### EXERCISE REQUIREMENTS:
Show each line of the data below that has the string "icon" in it.

### Saved data entries:
Content starts

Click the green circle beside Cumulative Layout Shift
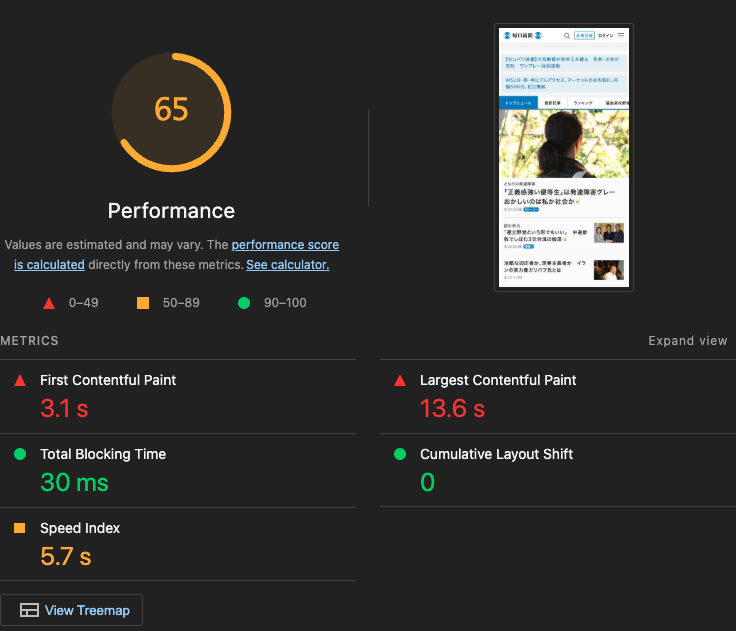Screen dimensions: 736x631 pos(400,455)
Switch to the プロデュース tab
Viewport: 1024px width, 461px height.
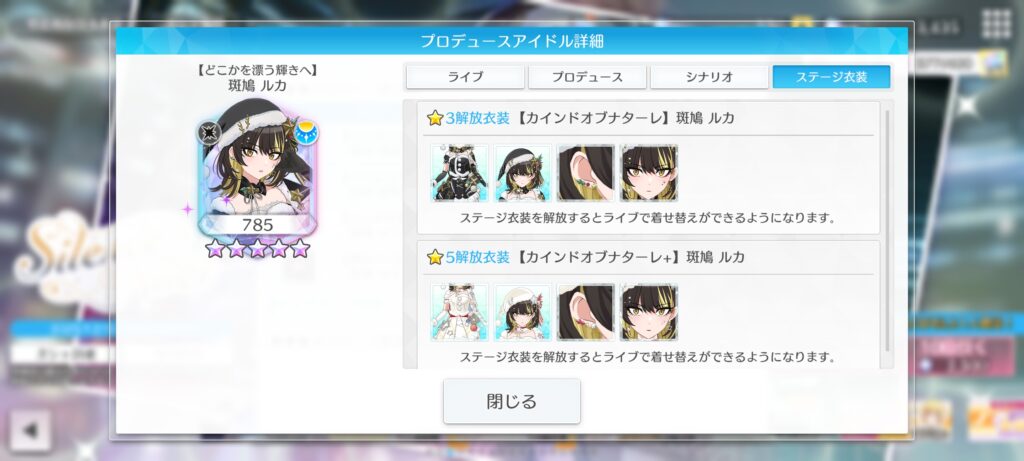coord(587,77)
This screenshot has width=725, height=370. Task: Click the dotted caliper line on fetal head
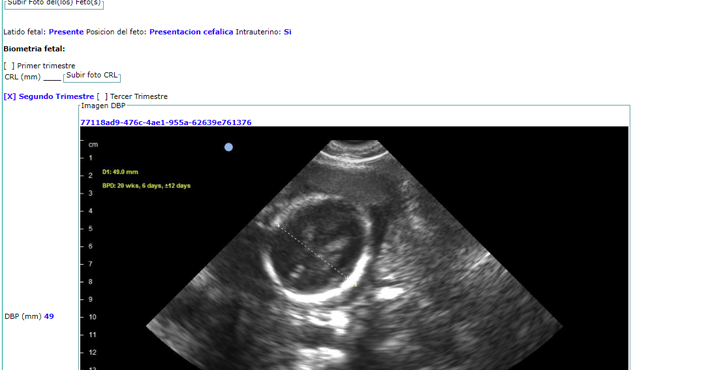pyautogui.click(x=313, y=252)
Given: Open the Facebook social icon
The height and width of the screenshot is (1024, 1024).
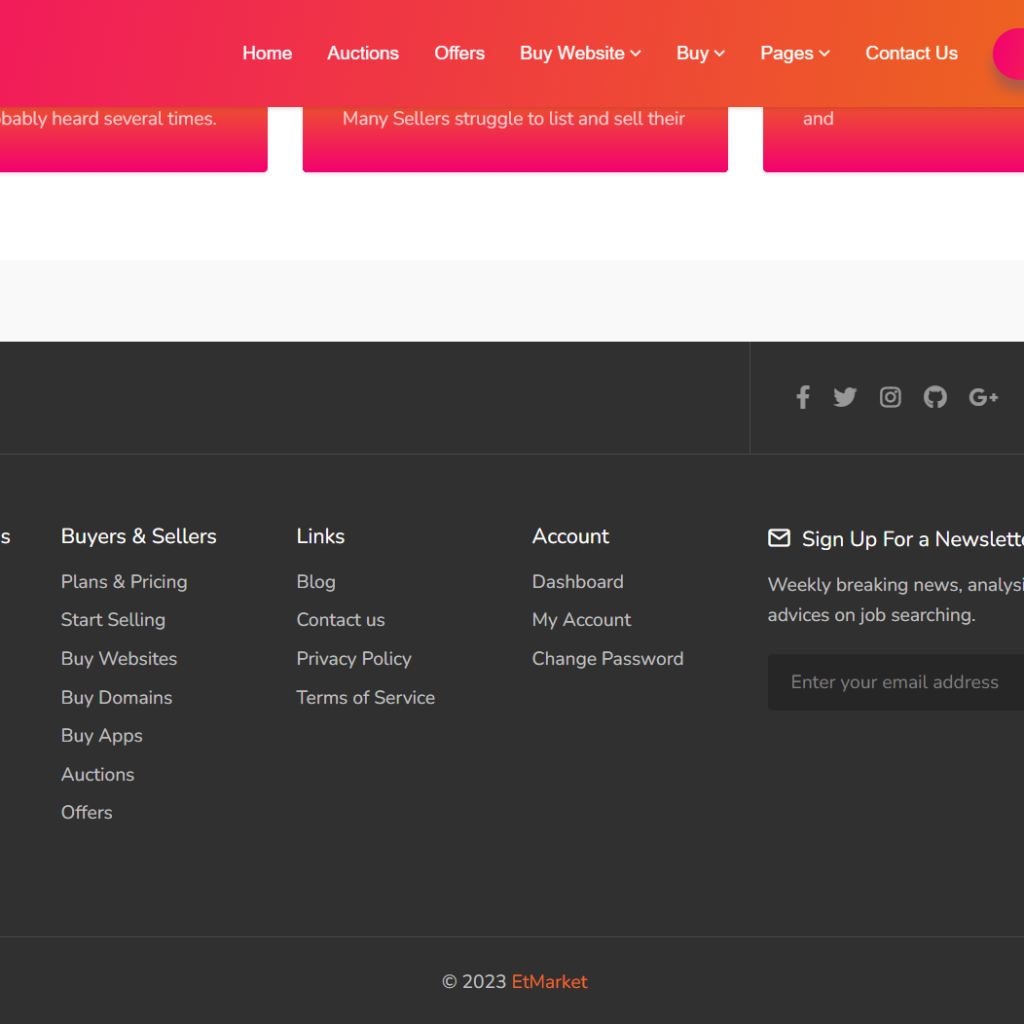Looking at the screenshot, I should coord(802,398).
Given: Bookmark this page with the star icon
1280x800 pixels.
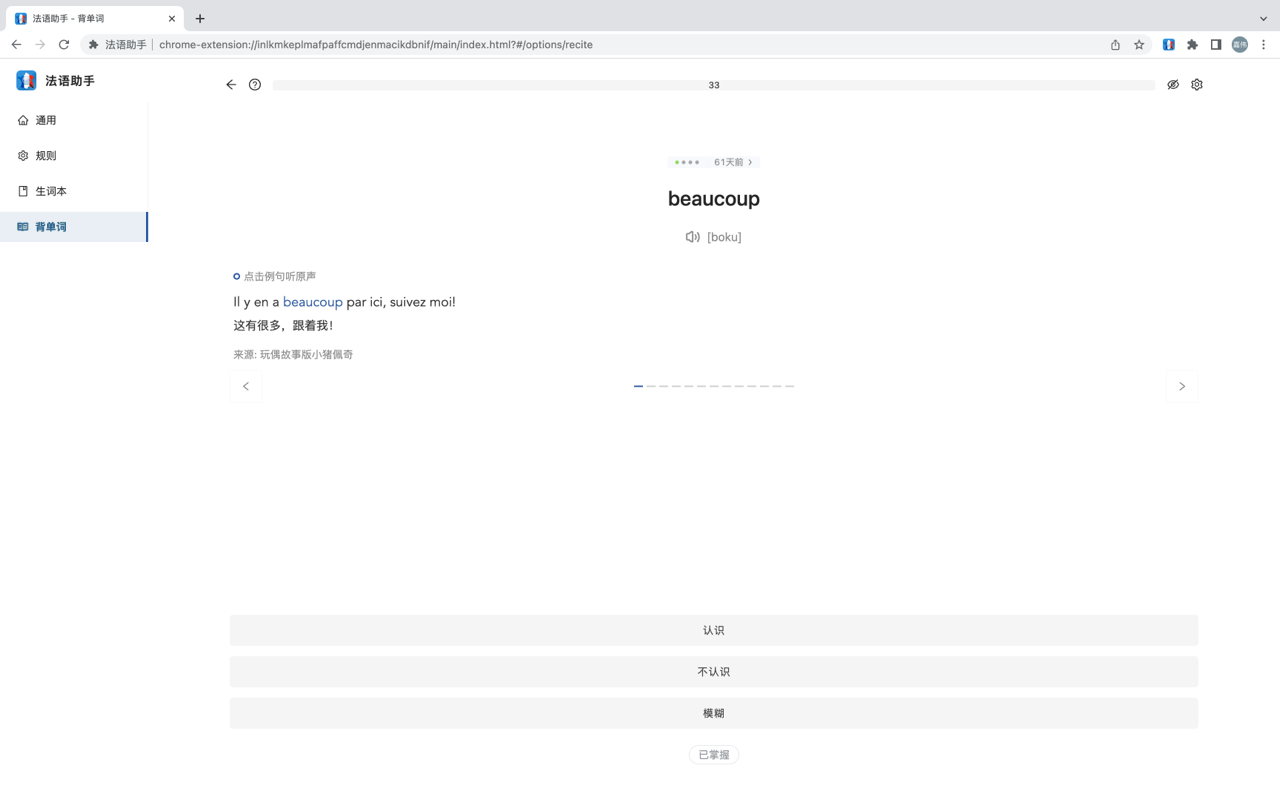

Content ends

### RESPONSE:
Given: Open the Facebook social icon
Given: Bookmark this page with the star icon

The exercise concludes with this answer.